For many, this journey represents a spiritual or religious quest. The motivation to keep churches open for pilgrims also revitalizes parishes in an increasingly secular Spain.
The Santa María church in Los Arcos, dating back 900 years, is one of the most stunning in the Camino villages, featuring a tall bell tower and a beautifully sculpted altarpiece. According to Reverend Andrés Lacarra, pilgrims often double the attendance at weekday masses.
In Hontanas, a cluster of stone homes that unexpectedly appears after crossing the expansive plains of Castilla, only Sunday mass is held, typical for areas where one priest oversees multiple parishes.
However, on a recent Wednesday evening, the church bells rang joyfully—the Reverend Jihwan Cho, a priest from Toronto on his second pilgrimage, was preparing to celebrate the Eucharist.
"Being able to celebrate Mass... it truly brought me joy," he expressed.
International pilgrims like him are transforming some towns into more cosmopolitan places. In Sahagún, an English teacher encourages Nuria Quintana’s daughter and her classmates to shadow pilgrims to practice their language skills. In the small village of Calzadilla de la Cueza, César Acero remarked, "People have become much more sociable."
When he opened his hostel and restaurant in 1990, fellow villagers called him "crazy." Recently, two farmers enjoying a quick coffee next to a group of cyclists traveling from the Netherlands to Santiago demonstrated how things have changed.
"Now I see people of all nationalities that I never encountered as a child," shared Loly Valcárcel, owner of a pizzeria in Sarria, which is one of the busiest towns on the Camino, located just past the distance required for a completion "certificate" in Santiago.
Far fewer pilgrims now traverse the ancient Roman road through Calzadilla de los Hermanillos, where Gemma Herreros helped her family tend sheep as a child.

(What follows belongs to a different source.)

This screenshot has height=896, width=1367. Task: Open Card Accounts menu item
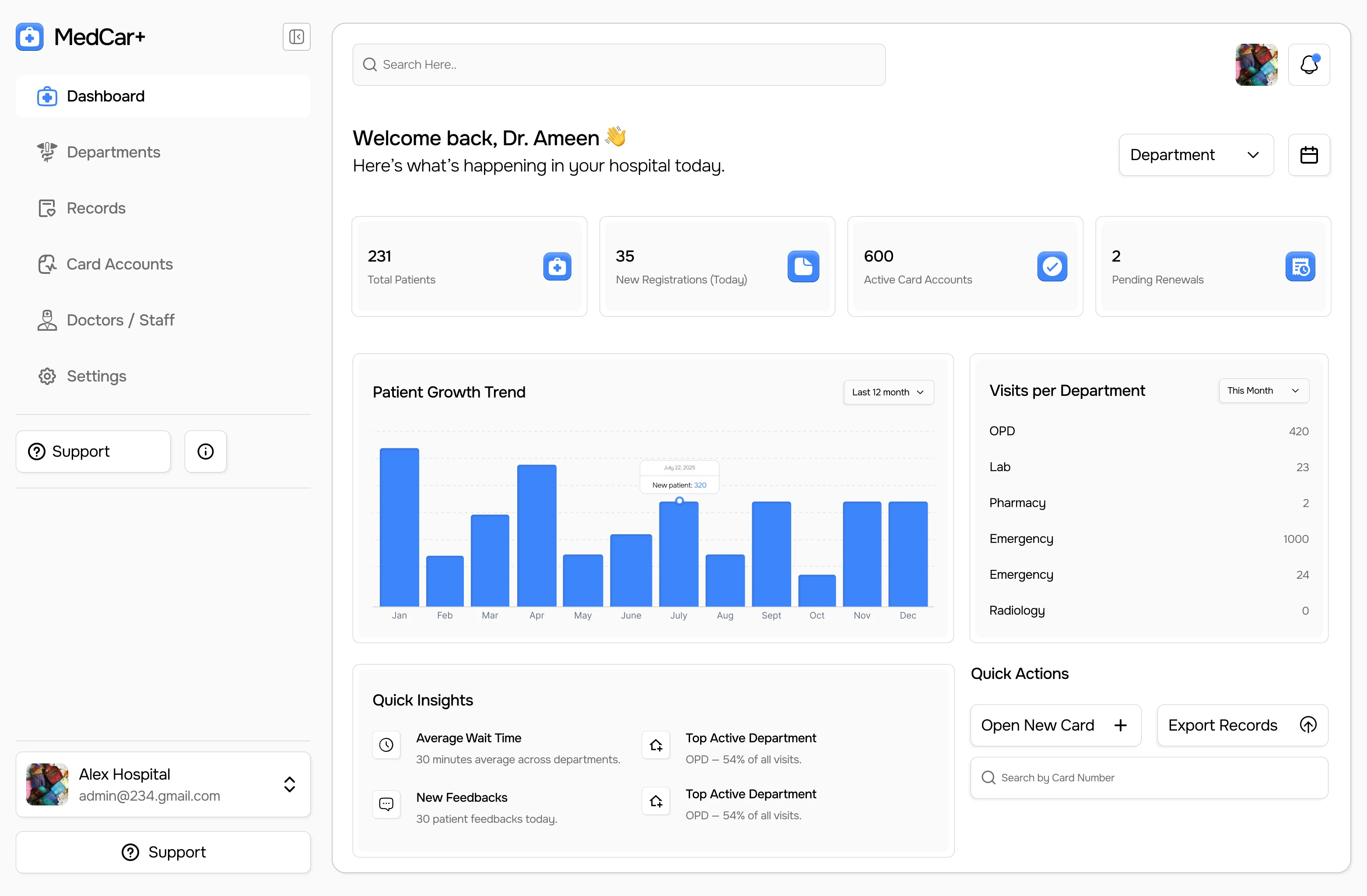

She operates a bed-and-breakfast with her Cuban husband, a former pilgrim, near the town’s open-air museum that showcases the history of the ancient road. Herreros hopes the village continues to thrive without entirely losing the "absolute freedom and solidarity" of her childhood.
In Hornillos del Camino, a quaint village with honey-colored stone houses, Mari Carmen Rodríguez shares similar aspirations. When she was a child, only a few pilgrims passed through. Now, she remarked, "The sheer number of people makes you almost hesitant to step outside," as she left her restaurant to buy fish from a truck—a typical substitute for grocery stores in many villages.
However, she quickly added, "Without the Camino, we would be on the brink of vanishing completely."